6. Document your reasoning
Record the classification decision, the criteria applied, and the evidence supporting it. This audit trail protects you regardless of the outcome.
Common classification mistakes
- Assuming rule-based systems are automatically out of scope — hybrid systems with ML components are in scope.
- Classifying based on the technology instead of the intended purpose and deployment context.
- Overlooking AI components embedded in third-party SaaS tools your organisation uses.
- Ignoring the Article 6(3) exception and over-classifying systems as high-risk unnecessarily.
- Treating classification as a one-time exercise — reclassification is required after significant modifications.
How ActLoom automates classification
- AI-powered classifier — register your system and get an instant risk classification with documented reasoning chain.
- Article 6(3) exception check — automatically evaluates whether your system qualifies for the exception, avoiding unnecessary compliance burden.
- Audit-ready documentation — classification decisions are logged with timestamps, criteria, and evidence for regulator inspection.
- Change monitoring — get alerts when system modifications may require reclassification.
Related resources
Frequently asked questions
- What are the 4 risk levels in the EU AI Act?
- Unacceptable (banned under Article 5), High (full compliance + CE marking), Limited (transparency obligations), and Minimal (no mandatory requirements).
- How do I know if my AI system is high-risk?
- If it is a safety component of a product requiring third-party conformity assessment (Annex I), or its intended purpose falls in one of the 8 Annex III categories.
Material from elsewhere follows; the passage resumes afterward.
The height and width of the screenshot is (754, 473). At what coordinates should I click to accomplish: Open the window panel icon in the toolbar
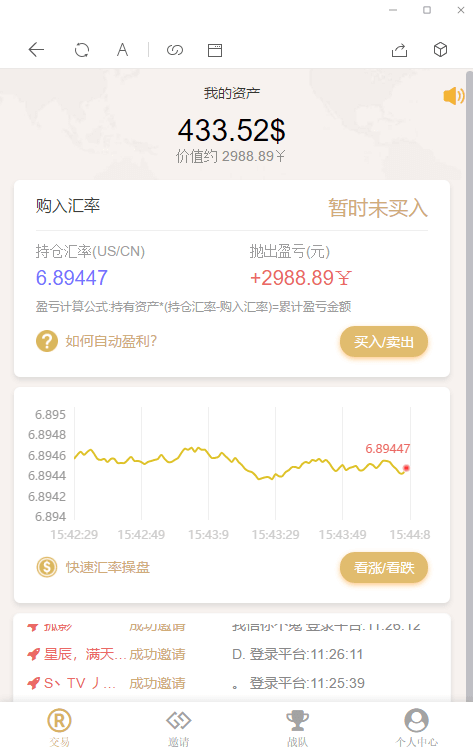(215, 50)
The Article 6(3) exception may apply for narrow procedural tasks.
- What is the Article 6(3) exception?
- Even if listed in Annex III, a system is NOT high-risk if it poses no significant risk of harm and is used for narrow procedural tasks, to improve a human decision, or for preparatory tasks only. This must be documented.
- What are the consequences of misclassification?
- Classifying too low risks fines up to €15 million or 3% of global turnover. Classifying too high wastes resources. Classification must be reviewed after significant system modifications.
- Who is responsible for classification?
- Providers bear primary responsibility. Deployers must verify, especially when changing intended purpose. Importers and distributors must verify before distributing in the EU.